Une union franco-allemande face à la chute de la maison Europe

lundi 23 mai 2011, par Jacques Cheminade

Paris, le 22 mai 2011 — La chute de Dominique Strauss-Kahn fournit à la France une de ces occasions historiques dont dépendent notre avenir et celui de l’Europe. En effet, il ne s’agit pas simplement de la chute d’un homme mais de celle de la maison Europe, telle qu’elle a été déconstruite depuis plus de quarante ans sous la tutelle financière de la City et du conglomérat de banques d’affaires qui en sont l’émanation systémique. Ces banques ne peuvent plus désormais être renflouées au détriment des peuples. Dominique Strauss-Kahn était la figure de proue qui a imposé un carnage social à l’Irlande, à la Roumanie et à la Grèce. Sa disparition politique signale la fin d’une époque et l’épuisement des munitions d’un système prédateur.

La seule perspective possible en Europe est une alliance franco-allemande, fondée sur l’adoption d’un Glass-Steagall global, empêchant les prédateurs financiers de piller l’argent des peuples pour jouer avec lui. Cette séparation des banques d’affaires d’une part, des banques de dépôt et de crédit de l’autre, adoptée conjointement aux Etats-Unis et en Europe, s’accompagnera de la mise en faillite organisée des établissements financiers qui conduisent l’Europe et le monde au désastre. Il s’agit d’une alliance pour le développement mutuel, abolissant la loi de la jungle monétariste, ouverte à l’Est vers l’Eurasie, de l’Atlantique à la mer de Chine, et au Sud, vers les peuples méditerranéens qui expriment leur exigence de justice.

L’occasion est à saisir tout de suite, car l’histoire ne repasse pas les plats. Rester dans le système de l’euro revient à tenter de ressusciter un cadavre, et jouer la carte d’un repli national ou méditerranéen, à en créer un nouveau. Dans les deux cas, le chaos.

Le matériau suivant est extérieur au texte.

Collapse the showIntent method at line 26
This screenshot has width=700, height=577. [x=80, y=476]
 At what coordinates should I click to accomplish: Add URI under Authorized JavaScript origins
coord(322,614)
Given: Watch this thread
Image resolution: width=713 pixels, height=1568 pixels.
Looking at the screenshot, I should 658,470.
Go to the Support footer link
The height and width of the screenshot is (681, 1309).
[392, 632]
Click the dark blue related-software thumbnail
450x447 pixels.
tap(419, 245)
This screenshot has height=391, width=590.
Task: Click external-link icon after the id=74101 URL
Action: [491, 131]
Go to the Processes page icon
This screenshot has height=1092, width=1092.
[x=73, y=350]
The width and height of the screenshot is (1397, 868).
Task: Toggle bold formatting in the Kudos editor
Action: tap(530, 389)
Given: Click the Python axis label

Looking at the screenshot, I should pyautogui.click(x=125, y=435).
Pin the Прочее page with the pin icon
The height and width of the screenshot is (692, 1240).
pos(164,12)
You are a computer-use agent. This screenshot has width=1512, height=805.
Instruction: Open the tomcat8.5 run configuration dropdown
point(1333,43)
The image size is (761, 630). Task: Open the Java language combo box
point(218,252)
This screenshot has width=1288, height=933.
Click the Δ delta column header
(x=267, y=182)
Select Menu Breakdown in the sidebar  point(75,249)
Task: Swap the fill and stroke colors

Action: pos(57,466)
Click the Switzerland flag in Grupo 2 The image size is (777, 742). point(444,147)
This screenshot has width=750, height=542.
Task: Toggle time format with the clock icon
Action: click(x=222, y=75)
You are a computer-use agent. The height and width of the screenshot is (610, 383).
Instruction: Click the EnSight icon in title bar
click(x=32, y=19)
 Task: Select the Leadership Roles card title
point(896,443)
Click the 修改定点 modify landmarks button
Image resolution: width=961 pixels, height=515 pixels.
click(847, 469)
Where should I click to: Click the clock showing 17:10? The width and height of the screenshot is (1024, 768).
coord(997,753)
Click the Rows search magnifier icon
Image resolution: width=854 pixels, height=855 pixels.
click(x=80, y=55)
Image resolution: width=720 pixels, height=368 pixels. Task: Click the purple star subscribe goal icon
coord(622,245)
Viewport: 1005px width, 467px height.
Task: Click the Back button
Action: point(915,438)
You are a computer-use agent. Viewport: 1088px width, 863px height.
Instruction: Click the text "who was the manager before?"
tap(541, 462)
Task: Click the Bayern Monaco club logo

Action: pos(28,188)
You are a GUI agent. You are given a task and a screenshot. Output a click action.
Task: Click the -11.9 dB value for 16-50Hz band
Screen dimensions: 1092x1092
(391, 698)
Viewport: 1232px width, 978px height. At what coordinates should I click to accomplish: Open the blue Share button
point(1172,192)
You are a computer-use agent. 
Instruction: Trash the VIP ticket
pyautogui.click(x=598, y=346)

En Europe, seules la France et l’Allemagne ont, en s’alliant, la dimension suffisante pour sortir de la dérive actuelle. A condition qu’ensemble nous menions une politique d’équipement de l’homme et de la nature, mobilisant les technologies du futur et un nucléaire citoyen, en suscitant la création d’emplois qualifiés et une extension des services publics que sont l’éducation, la santé et la recherche fondamentale.

Nos gouvernements respectifs ne sont pas prêts à le faire. La France et l’Allemagne sont prisonnières des banques d’affaires.

Aussi, c’est aux peuples que je fais ici appel, et à tous les responsables politiques ayant assez de caractère pour combattre le monde de l’argent. L’Europe doit revenir au grand dessein d’Alcuin et de Charlemagne et à l’esprit du programme de notre Conseil national de la Résistance. L’Allemagne de Leibniz, Lessing, Schiller et Beethoven a pour vocation de s’unir à la France de Rabelais, Carnot, Heine et Hugo pour élever à la dignité d’hommes tous les individus de l’espèce humaine. Ne pas saisir cette occasion offerte aujourd’hui par l’histoire reviendrait à sombrer dans une terrible tragédie. Je sais que nous disposons en nous-mêmes des ressources pour l’éviter. Ne pas les mobiliser est désormais un crime.